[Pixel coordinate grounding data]
★ ★ ★ ★ ★ ★ ★

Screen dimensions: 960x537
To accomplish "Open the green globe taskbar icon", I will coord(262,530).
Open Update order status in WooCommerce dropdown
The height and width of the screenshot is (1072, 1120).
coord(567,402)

★ ★ ★ ★ ★ ★ ★

__TASK INSTRUCTIONS__
Write the records out once more. Change nothing.

__ANSWER FOR THE TASK__
Screen dimensions: 960x537
To accomplish "Open the green globe taskbar icon", I will coord(262,530).
Open Update order status in WooCommerce dropdown
The height and width of the screenshot is (1072, 1120).
coord(567,402)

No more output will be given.